Professional ratings
Review scores
| Source | Rating |
| Billboard | positive ("Spotlight" pick) |

== Composition ==
Vaughan's version is credited to Gladys Shelley, Jerry Whitman, Hugo Peretti and Luigi Creatore.

== Critical reception ==
Billboard reviewed Sarah Vaughan's recording (Mercury 70646, coupled with "Slowly with Feeling") in its issue from 11 June 1955, praising the "pleasant melody", the "clever lyrics" and the "rich" and "sultry" vocals "in the best Vaughan tradition". "The canary has a way with a sexy lyric, as witness her recent click disks, and this new side packs the same emotional appeal," wrote the reviewer.

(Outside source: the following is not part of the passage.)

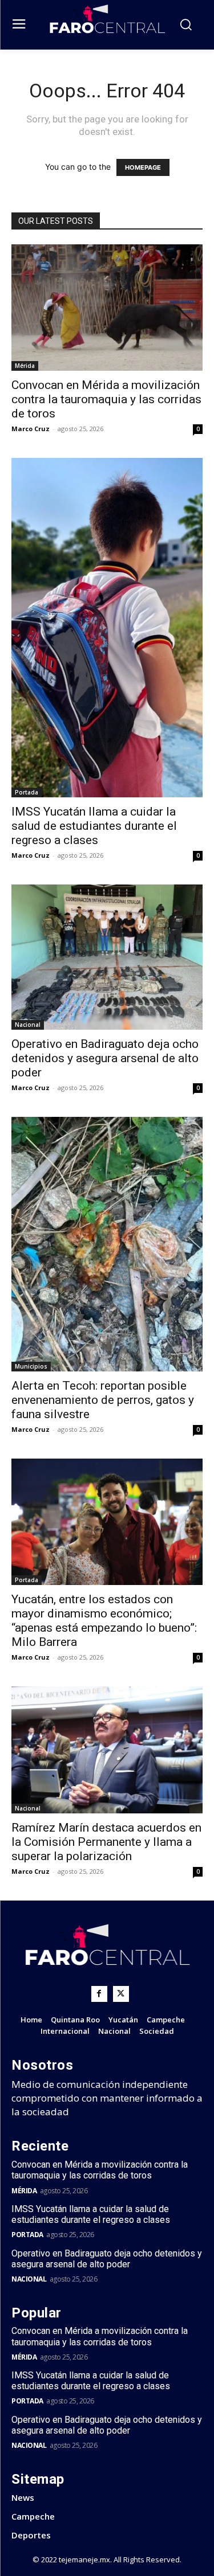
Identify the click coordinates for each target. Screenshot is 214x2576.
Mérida (25, 366)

== Commercial performance ==
On 9 July 1955, the Billboard magazine featured Sarah Vaughan's single in its "This Week's Best Buys" column, noting that "while this [had] not been one of [her] faster moving disks", it was "beginning to show a fine spread of good sales reports" and was "shaping as a record with chart potential."

In the issue from 16 July, the single charted on Billboards Most Played by Jockeys chart at number 14. Moreover, on 16 and 23 July, the single appeared on the Coming Up Strong chart at numbers 10 and 9, respectively.

== Charts ==

| Chart (1955) | Peak position |
|---|---|
| US Billboard Most Played by Jockeys | 14 |

== Other versions ==
The song was covered by Phyllis Branch, whose version was reviewed in the Billboard issue dated 30 July 1955. The reviewer noted Branch's "distinctive reading of the ballad" and described the version as an interesting listen, but concluded that it was "not likely to create much of a commercial fuss" or "to overtake the Sarah Vaughan entry".